God will stretch out over Edom the measuring line of chaos and the plumb line of desolation. Isaiah 34:11
Reading in Isaiah recently two words in this verse jumped out at me – chaos and desolation. What does that mean a “measuring line of chaos” and a “plumb line of desolation”?
The words translated chaos and desolation are in the Hebrew tohu (formlessness, confusion, unreality, emptiness) and bohu (emptiness, void). I was surprised to learn that there are only three places in the Bible where these two words are used together, and the first one is in Genesis, chapter one.
In the beginning God created the heavens and the earth. Now the earth was formless (tohu) and empty (bohu), darkness was over the surface of the deep, and the Spirit of God was hovering over the waters. Genesis 1:1-2
Formless and empty or void. Like an empty or blank canvas. God, the artist, hovering over it with the pigments of creation. The third place this duo is used is in Jeremiah.
I looked at the earth, and it was formless and empty; and at the heavens, and their light was gone. Jeremiah 4:23
Both Isaiah 34 and Jeremiah 4 are warning of coming judgement. A judgement so passionate and powerful that the canvas would be wiped clean and the Creator would start over. “It was as if the earth had been ‘uncreated’ and reverted back to its erstwhile primeval chaos. Order seemed to return to confusion.”1 Like the Potter starting over with the marred pot in relentless love. Wiping off the canvas and starting over, as with Noah, a consuming fire, unchanging, passionately zealous, tireless, one-track, His focus on the goal.
So I went down to the potter’s house, and I saw him working at the wheel. But the pot he was shaping from the clay was marred in his hands; so the potter formed it into another pot, shaping it as seemed best to him. Jeremiah 18:3-4
God is always creating, working, moving from chaos and desolation to something wonderful. But we always seem to want to turn back, turn away. In God’s great, mocking commentary on idols and idolatry in Isaiah 41, He calls the idols in our lives “less than nothing” and “utterly worthless.” And then declares, “Their deeds amount to nothing; their images are but wind and confusion (tohu).”

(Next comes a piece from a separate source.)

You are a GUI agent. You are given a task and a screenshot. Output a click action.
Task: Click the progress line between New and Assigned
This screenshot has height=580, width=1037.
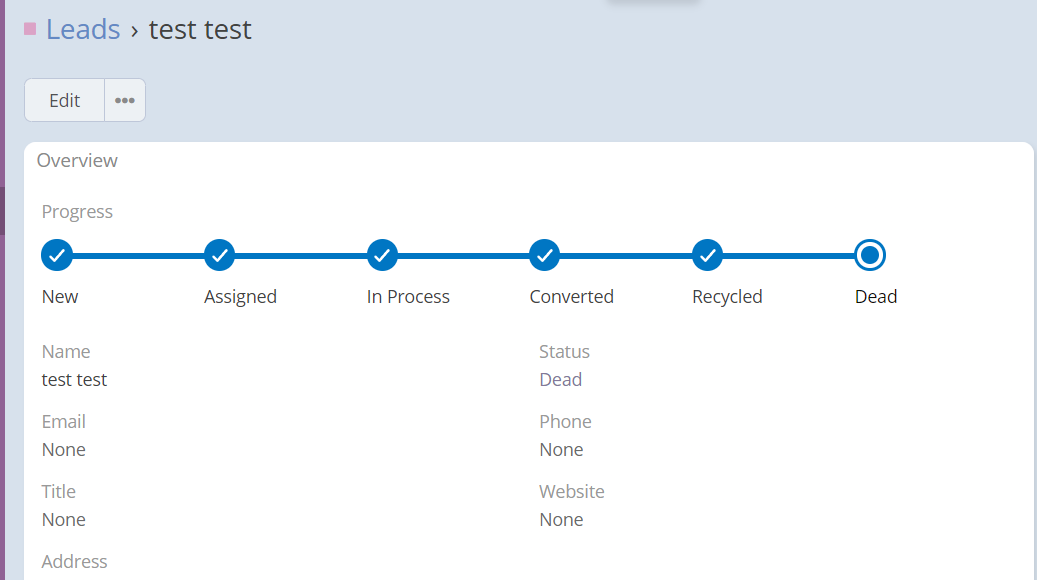[138, 256]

Do we actually erase our real lives when we try to create them ourselves? Are we, in rebellion, wiping off God’s artwork from our canvases? Are we then painting with our own inferior, or even imaginary, pigments?
I remember on the brink of surrendering my life to Christ, a terrible fear overwhelmed me. What would God make me give up? What would He take away? I didn’t see that my canvas was formless and void, already empty; I didn’t see that the pot I had been shaping was marred. But I sensed the Artist’s hand hovering over me, passionately waiting to make me a beautiful new creation, filled with a new Life.
For it is by grace you have been saved through faith, and this not from yourselves; it is the gift of God, not by works, so that no one can boast. For we are God’s workmanship, created in Christ Jesus to do good works, which God prepared in advance as our way of life. Ephesians 2:8-10
God saw that my canvas was ruined, that my pot was marred. And He saw that I could not fix it myself. And so, He started over for me – for all of us. God started in the beginning with an empty canvas – formless and void – and He, in love, started over again for us with a perfect empty canvas.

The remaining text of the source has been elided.